→ EXERCISE DESCRIPTION
Please reproduce the part of the listing that opens with the line containing "The image size is (344, 615)." and closes with the end of the listing, keeping every line, requests included, but scale each coordinate in the answers by 1.55 and round it to a whole number, with halves going up. Leave the pictures out of your answer.

— begin —

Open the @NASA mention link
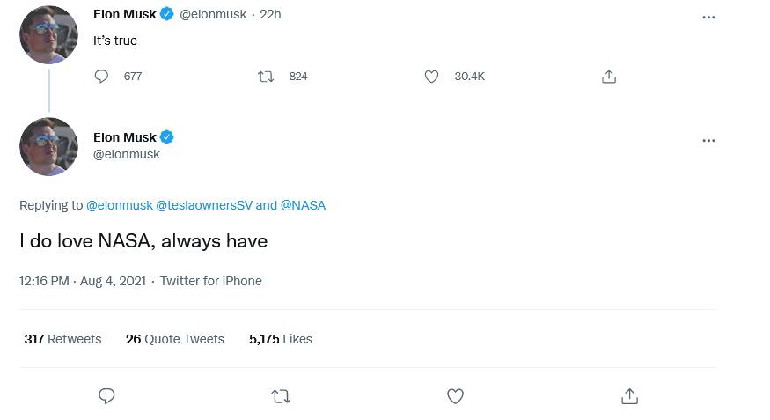The width and height of the screenshot is (770, 420). [x=303, y=205]
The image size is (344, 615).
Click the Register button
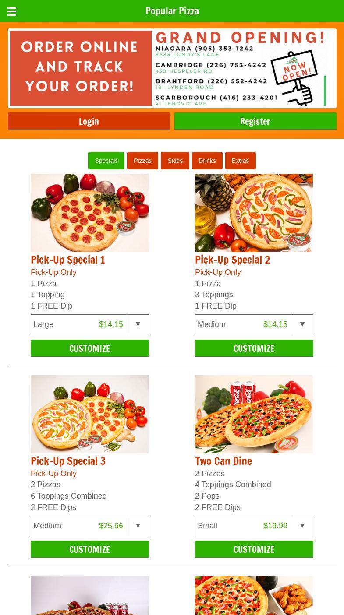click(x=255, y=121)
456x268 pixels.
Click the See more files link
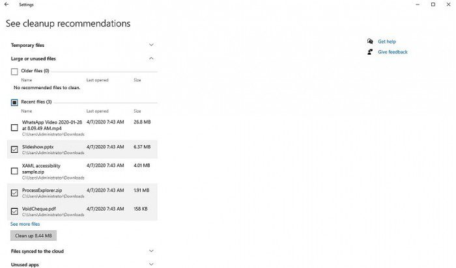point(25,224)
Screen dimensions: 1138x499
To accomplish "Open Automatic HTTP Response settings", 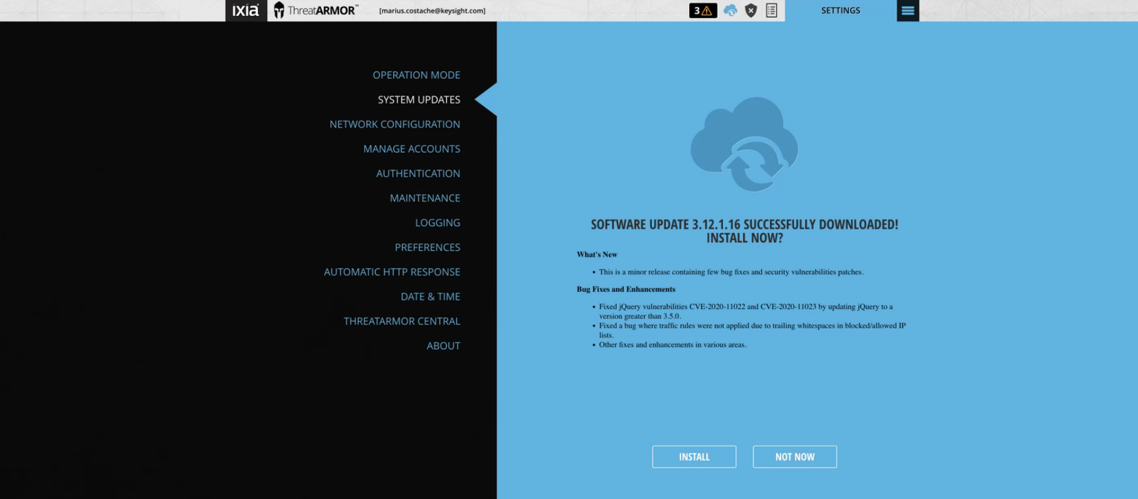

— end —

→ PROBLEM SOLUTION
The image size is (344, 615).
Click the Register button
click(x=395, y=188)
456x268 pixels.
Click the See more files link
point(39,347)
Screen dimensions: 1138x499
To accomplish "Open Automatic HTTP Response settings", 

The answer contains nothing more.